╔══

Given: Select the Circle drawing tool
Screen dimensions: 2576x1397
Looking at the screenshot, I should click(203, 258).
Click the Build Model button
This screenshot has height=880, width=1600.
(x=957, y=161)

╚══
╔══

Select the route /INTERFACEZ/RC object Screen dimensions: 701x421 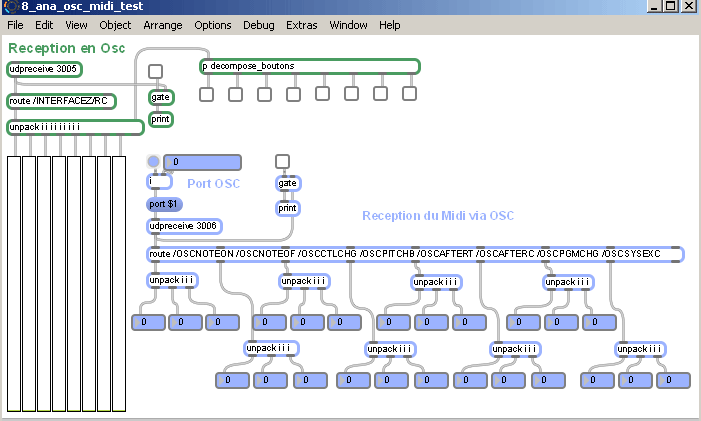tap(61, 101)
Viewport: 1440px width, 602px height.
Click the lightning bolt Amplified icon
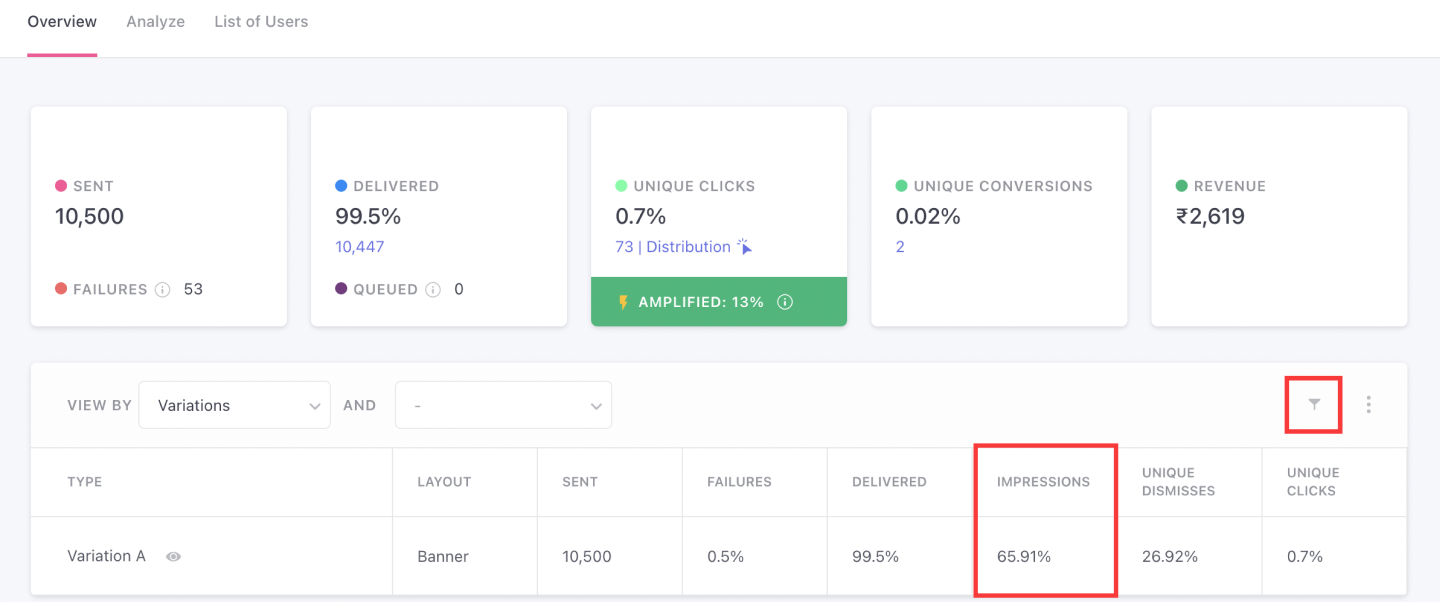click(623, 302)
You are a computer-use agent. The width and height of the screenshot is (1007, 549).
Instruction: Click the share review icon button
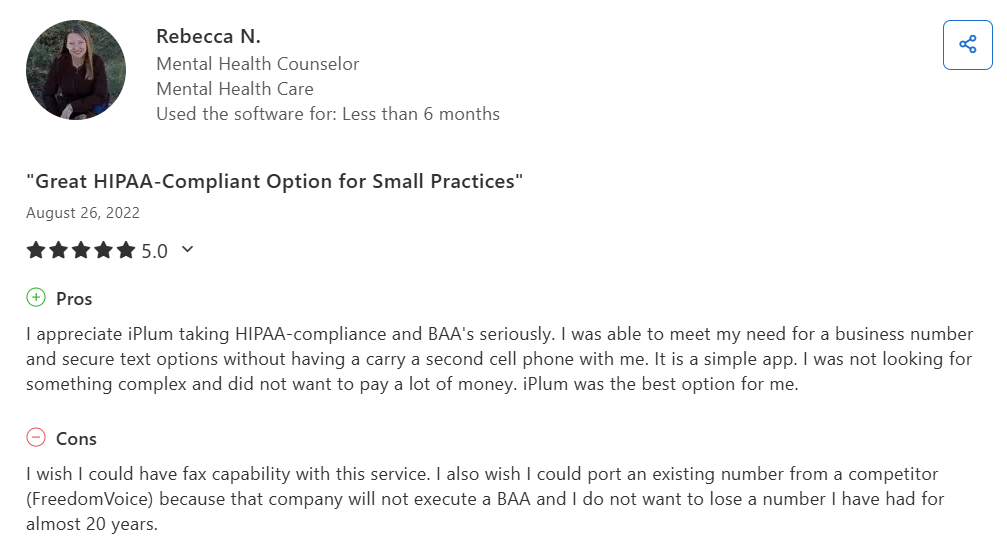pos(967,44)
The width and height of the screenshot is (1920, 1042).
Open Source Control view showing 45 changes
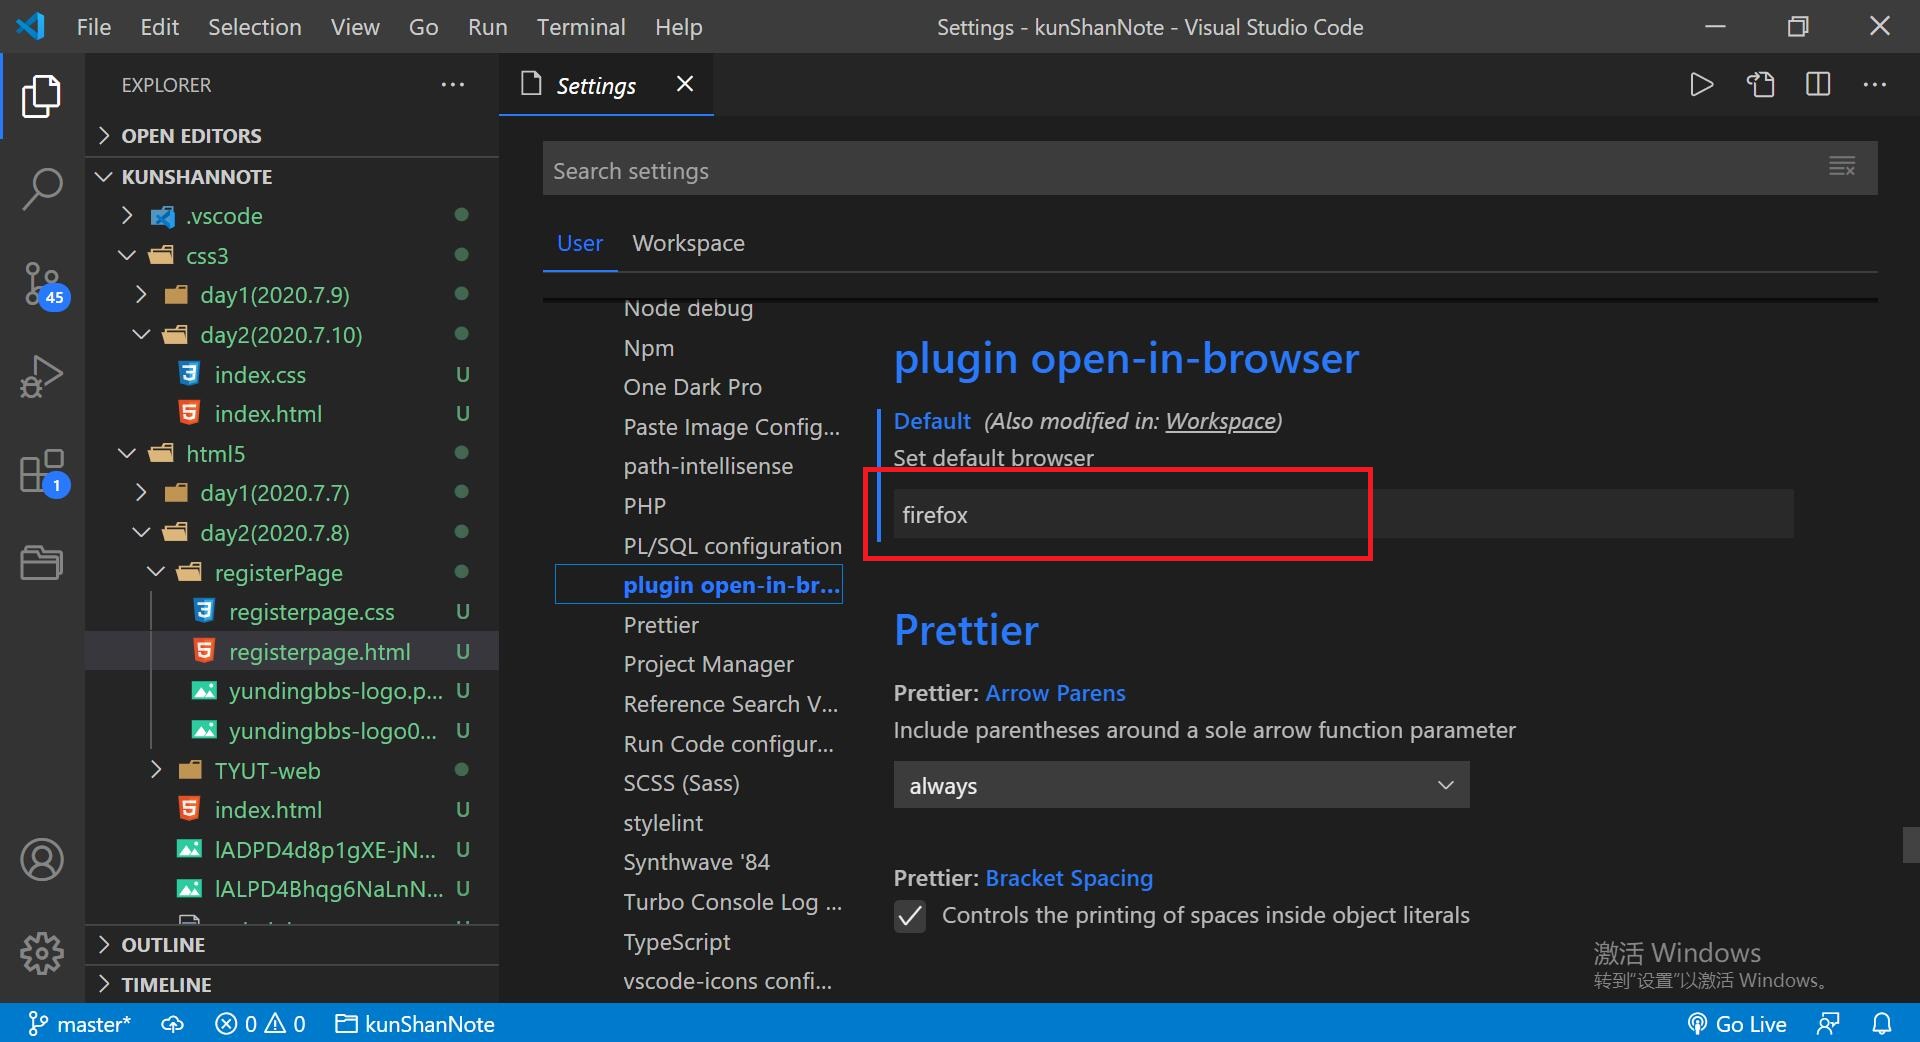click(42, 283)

╚══

• **Given problem**
Begin at the line containing "The width and height of the screenshot is (1920, 1042)." and stop after the line containing "click(42, 283)". Write those lines again with "Source Control" renamed to "Version Control" and everything else unchanged, and omit the pictures.

• **Task response**
The width and height of the screenshot is (1920, 1042).
Open Version Control view showing 45 changes
click(42, 283)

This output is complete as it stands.